SEBI in its board meeting dated May 19, 2016 took some key decisions including the following:
Offshore Derivative Instruments (ODIs)
Noting the concerns raised by the Special investigations Team with regard to identification of beneficial owners and transferability of ODIs, SEBI has decided to issue additional measures for the purpose of enhancing the transparency and control over the issuance of ODIs. The board has decided to mandate Indian Know Your Customer (KYC) norms upon issuers of ODIs who till date, followed KYC norms of their home jurisdictions or jurisdictions of holders of these instruments. Further, issuers will now identify and verify the beneficial owners in the subscriber entities, who hold in excess of 25% in case of companies and 15% in case of unincorporated entities.
Further, issuers will have to conduct KYC reviews at the time of on-boarding and subsequently, every three years for low risk, and every year for all other clients. Other obligations include, reporting all intermediate transfers that take place in a month (as opposed to recording end holders at the end of every month under the current regime) in the monthly report on ODIs, filing of suspicious transaction reports with the Financial Intelligence Unit, carrying out reconfirmation of ODI positions on a semi-annual basis and putting in place systems and carrying out periodical reviews and evaluation of controls, systems and procedures with respect to ODIs.

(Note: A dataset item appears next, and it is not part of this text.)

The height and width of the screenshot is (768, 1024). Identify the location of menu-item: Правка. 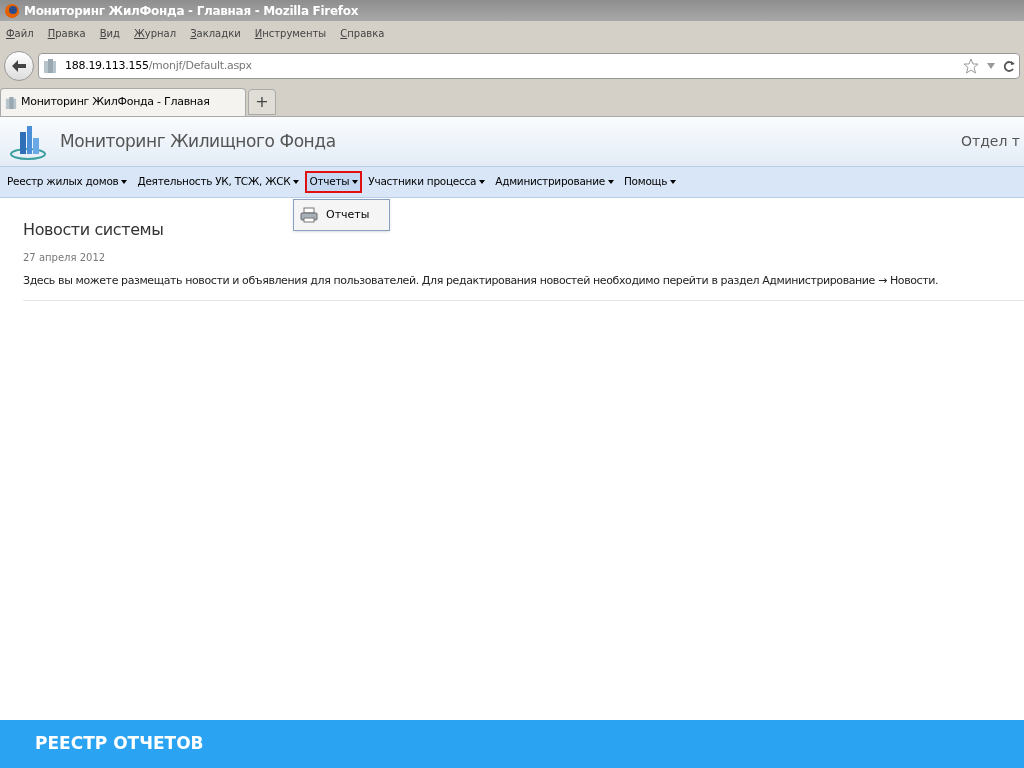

Notably, ODI subscribers will now have to seek prior permission of the original ODI issuer for further/onward issuance/transfer of ODIs. In light of the falling reliance on P-notes / ODIs in recent years due to relatively enabling direct investment norms, such measures are expected to raise the cost of issuance and holding of ODIs; making them less attractive, specially for the issuing entity. The law at times imposes regulatory burden on the issuing entity for something which it is able to enforce only by way of contract. If the end investor acts in violation of the law, it would only be in breach of the contract, which the issuing entity would possibly be hauled up for a regulatory violation.
Guidance Note on Settlement Proceedings
SEBI has decided to issue a guidance note clarifying whether violations relating to fraudulent and unfair trade practices may be settled under the SEBI (Settlement of Administrative and Civil Proceedings) Regulations, 2014. These regulations were formulated primarily to settle minor and technical violations which do not have a wider impact on the market thereby allowing enforcement to concentrate on major and significant cases. Until now, based on a conservative approach, all violations involving fraudulent and unfair trade practices have been kept out of the purview of these regulations despite there being sufficient discretion under Regulation 5(2)(b). By way of the guidance note, SEBI is set to clarify that, based on the facts, circumstances and sufficiency of evidence, SEBI would permit the settlement of cases involving fraudulent and unfair trade practices which do not have a bearing on the securities market as whole even if they effect a particular listed security and its investors. This is a welcome move to somewhat widen the scope of consentable cases thereby reducing the enforcement workload of SEBI on more minor cases.